What's become the number-one issue in this campaign now is the credibility of the president of the United States. He has just told too many falsehoods. All the series of things he said to get us into Iraq, but the most serious one recently is his administration ordered a government employee to conceal facts from Congress. The fact that the prescription Medicaid bill--Medicare bill--which was aimed at helping pharmaceutical companies and HMOs was gonna be a third more expensive than he said. $140 extra billion coming out of taxpayers' pockets. You have this specter now of the president not telling the truth about Iraq and then not telling the truth about domestic matters, promising us 2 1/2 million new jobs. We had 21,000 in the last month.
This president--the one thing you cannot do as a governor or as a president or a public official is you cannot lose your credibility, and I think this president's credibility is very much on the line in this election. I think it's gonna be the biggest issue after jobs and maybe the biggest issue even more so than jobs.
Tavis: He's got a lot of money, though. How do you combat that? These TV commercials are everywhere.
Dean: They are, but the truth is that, much as we may complain about the media in politics, the free media has an enormous influence. And I think the press is going to examine the fact that the president was not truthful not just about the war, but he wasn't truthful about things that cost the American taxpayers a lot of jobs and a lot of money.
Tavis: Speaking of money, you have contributed something, speaking of contributions, to the American body politic as we know it, that everybody gives you credit for, and that is a whole new way to raise significant amounts of money on the internet. If you didn't do anything else, you have shown politicians how to raise money on the Internet. Tell me what you think that's going to do to politics as we know it years down the road.

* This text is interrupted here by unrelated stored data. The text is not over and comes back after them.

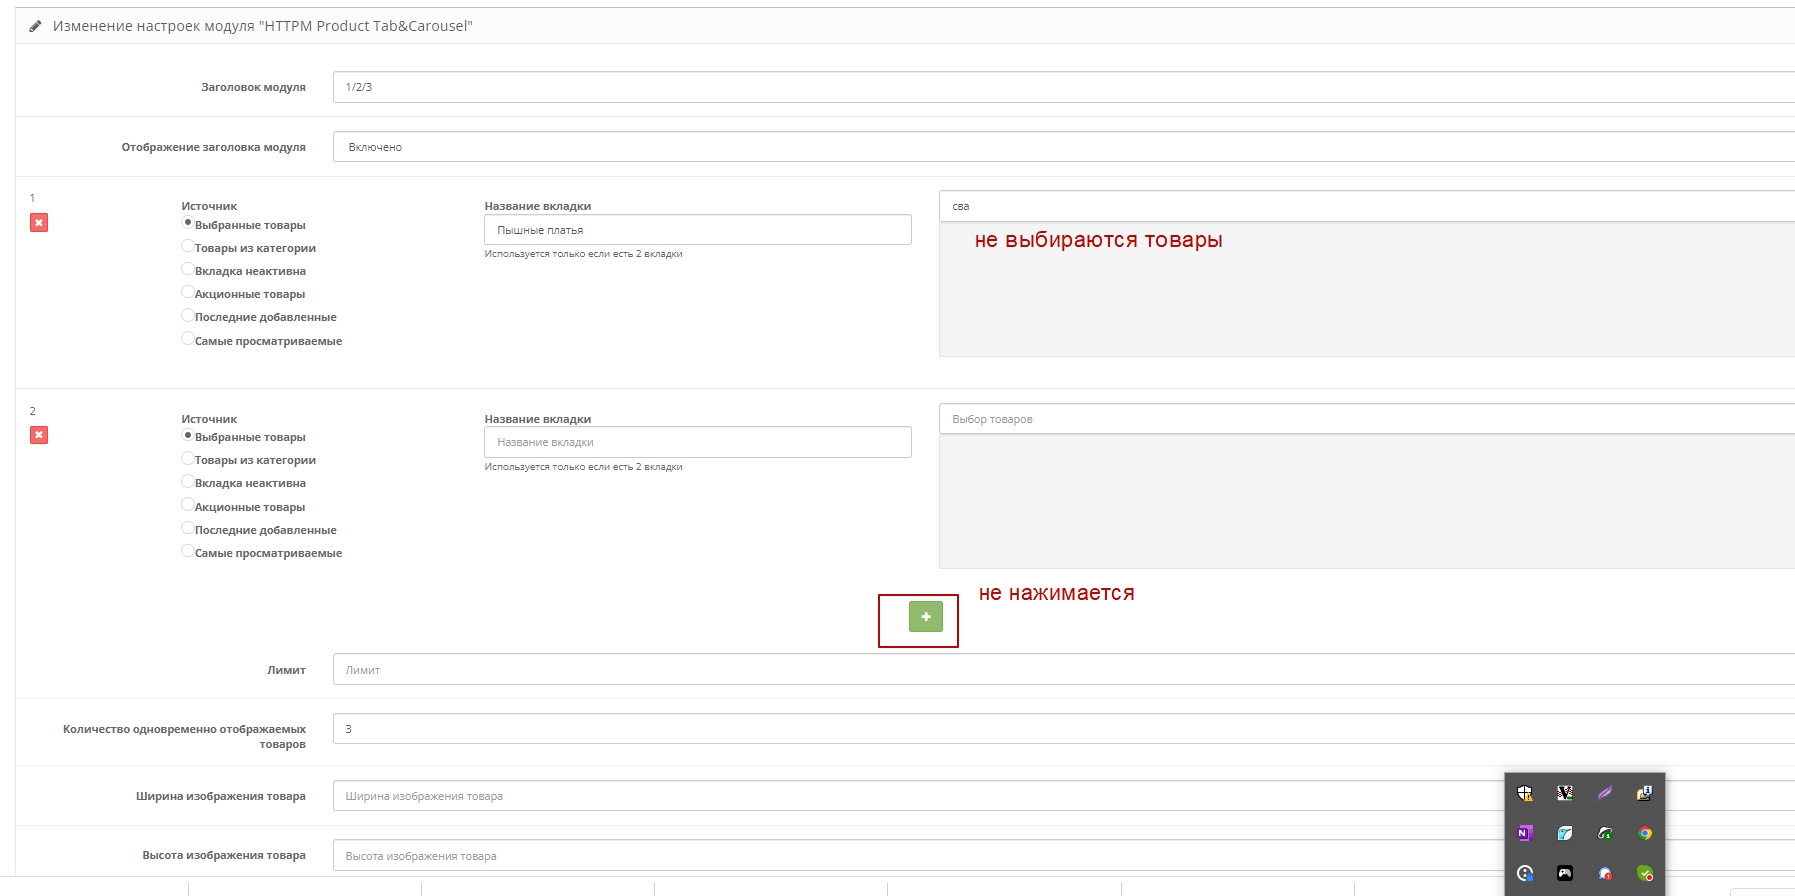Click the purple feather tray icon
Screen dimensions: 1795x896
pyautogui.click(x=1605, y=793)
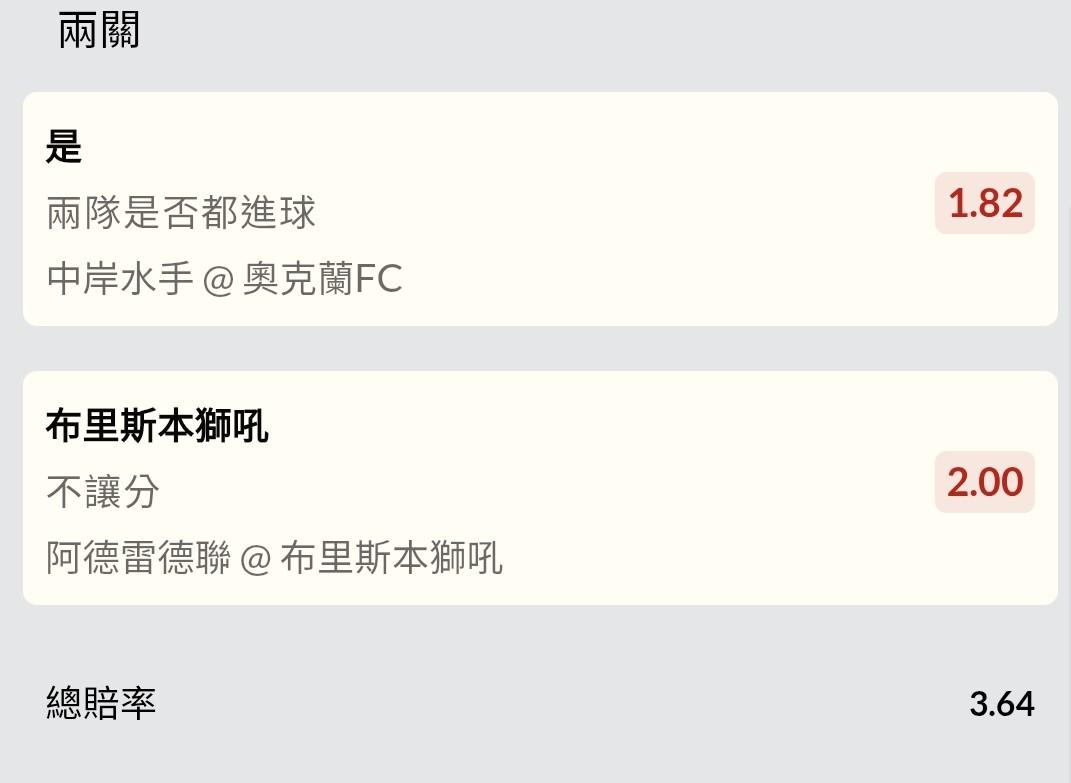
Task: Click the gray 布里斯本獅吼 in the matchup line
Action: 391,557
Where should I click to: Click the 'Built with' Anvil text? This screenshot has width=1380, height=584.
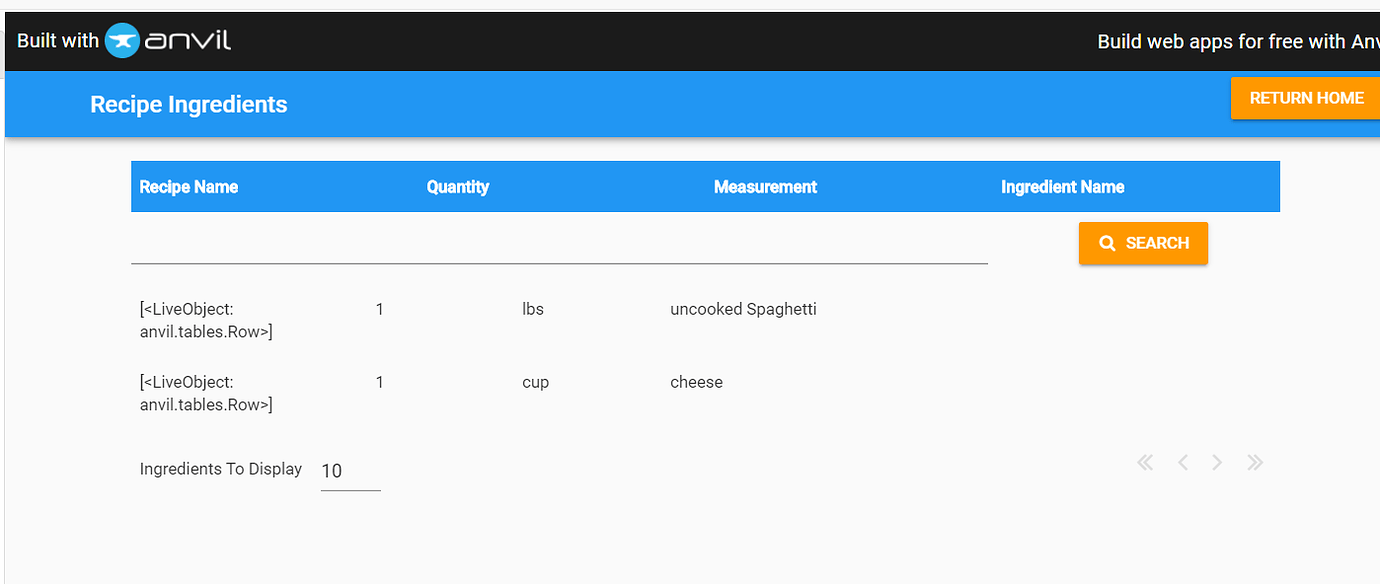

Dean: I hope that it has substantial changes. One of the problems as I said at the top of the show is that big special interests and corporations are running the capital right now. We got a Medicare prescription bill which is for the benefit of the insurance companies, HMOs, and drug companies, but not for seniors. We get No Child Left Behind, which does nothing for ordinary students, in fact, it hurts them. We get the no-bid contract with Halliburton. On and on these things go.
It's very clear that what's happening in Washington is based on what's good for all the people who write those big checks. If our way of financing campaigns--and this is one of the reasons I think we were such a terrible threat to the people inside the Beltway in Washington--is if our way of financing campaigns triumphs, then we will never be faced again with the problem of having big money finance campaigns. What's gonna happen is that small donations will finance campaigns and the government will be back in the hands of ordinary Americans again.
Tavis: Heard your phone ring. Maybe somebody's calling to make a contribution, even though the campaign's over, so you can continue the work that you've already started on the campaign trail, but I digress on that point. Let me ask you what you now--give me one thing vis-a-vis relative to campaign finance reform in this country or the need for campaign finance reform. Tell me one thing about campaign finance that you felt one way about before you got in the race that you now have learned a completely different lesson and feel differently about now with regard to money being the mother's milk of politics.
Dean: Well, actually, there's nothing I feel differently about. I actually signed a public campaign finance bill when I was in Vermont. The courts--the governor of Vermont, the courts threw some of it out. Arizona and Maine have 2 very good systems, and we ought to use systems like that. I believe in public finance of campaigns, small donations, and outlawing big donations and getting rid of all these groups that both the Democrats and the Republicans are using and anonymously disguising very large contributions to influence the course of politics.
Tavis: Something just hit me, and I should slap myself for not picking up on this when you said it, but I want to go back to something you said just a few minutes ago. You used the word "falsehoods." You very clearly said that "George W. Bush has told too many falsehoods." What occurs to me now, 3 minutes later, is that here again is another difference between you and John Kerry. John Kerry was caught on tape, as you know, days ago, suggesting that this camp, this administration, these Bush folk, these Republicans are the biggest bunch of liars that I've ever heard. He got taken to task by that, and this guy backed down.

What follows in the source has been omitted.